Separating Solutions and the Salty Sea

A caravan of camels carrying salt

This caravan of camels is carrying salt across the Sahara Desert to be traded in another part of Africa.

Why is the sea salty? Where does all that salt come from? How does it get there? Much of the salt comes from the land. When it rains, rainwater dissolves soluble substances, including common salt (sodium chloride), from soil and rocks. Some of these substances eventually find their way into creeks and rivers, and from there, they are carried to the sea.
Why is the sea saltier than rivers? Once in the sea, soluble substances are concentrated. Heat from the sun evaporates the water from the sea but leaves the salts behind. Over millions of years, seas become saltier and saltier. For the same reason, lakes that have no outlet to the sea quickly become salty. Lakes can even be saltier than seas are.

Salt is a valuable commodity that has been traded for thousands of years. It is used in food, providing flavor and acting as a food preservative . It is also used to make a wide variety of chemicals. These chemicals are used in many industrial processes, including making glass, soap, and chlorine.

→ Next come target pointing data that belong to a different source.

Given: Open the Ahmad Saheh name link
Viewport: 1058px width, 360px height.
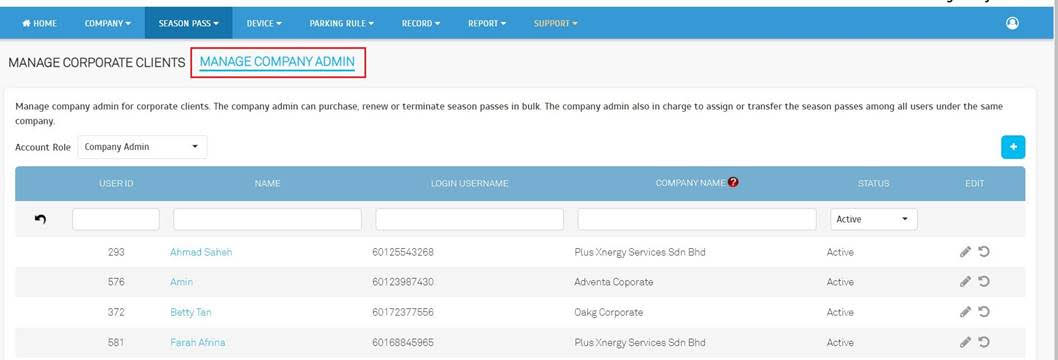Looking at the screenshot, I should pos(201,252).
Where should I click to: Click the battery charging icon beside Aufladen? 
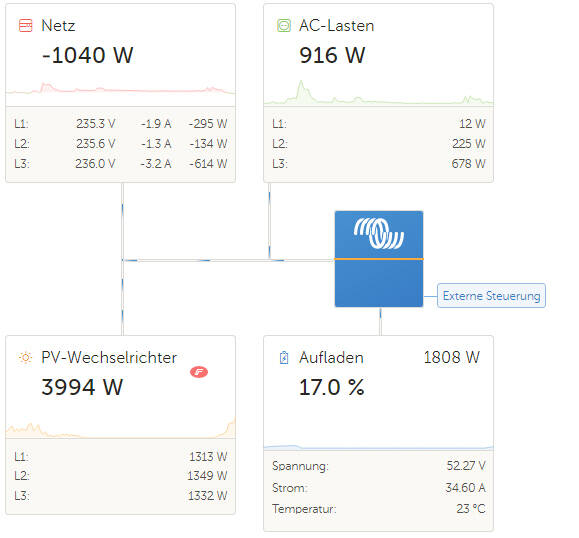[x=284, y=357]
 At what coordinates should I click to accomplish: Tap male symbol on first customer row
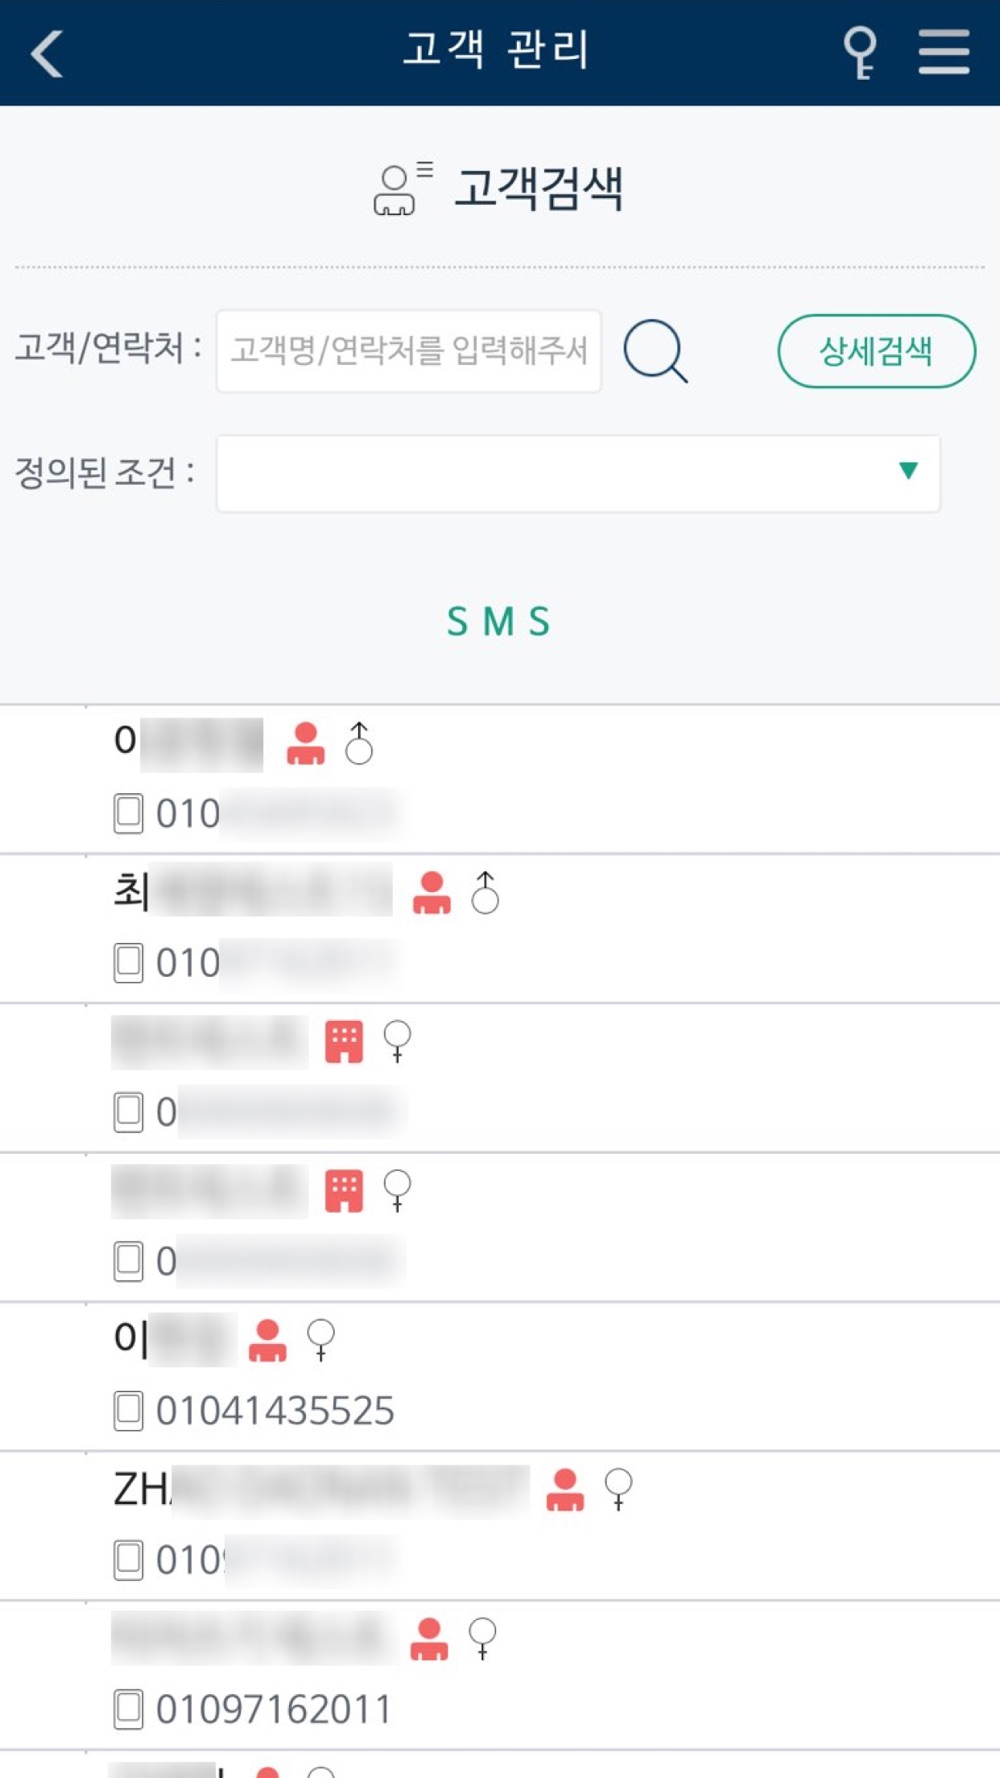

Men with wheelbarrows full of salt.

Salt making by evaporation, Salt Lake, Utah (early 20th century).

Today, most salt comes from mines, although a lot is also extracted from the sea or salty lake water. Salt has been extracted from salty bodies of water throughout history. One common method of extraction is to let the heat from the sun completely evaporate seawater that is trapped in pools or small lagoons.

In some desert areas, water is very scarce. But many of these deserts are near seas (or salt lakes), and salt can be removed from seawater to get fresh water. This process is called desalination. Seawater that is desalinated is fresh enough to drink and to grow crops. In some desalination plants, the saltwater is heated. The water evaporates away from the salt, as steam. The steam then condenses to form fresh water. This process requires a lot of energy, so it is very expensive. Other desalination plants remove salt from water by a process called reverse osmosis.

The Yuma desalination plant as seen from above

The Yuma desalination plant in Arizona is the world's largest desalination plant, capable of producing 72 million gallons of desalted water per day.

Questions

1. Use library or Internet resources to find information on the locations of the Salton and Aral Seas. Answer the following questions: What do the Salton and Aral Seas have in common? What environmental problems do they have?

2. It is widely believed that the term "salary" was derived from the Latin word for salt. Based on what you read in this article, why might this be true?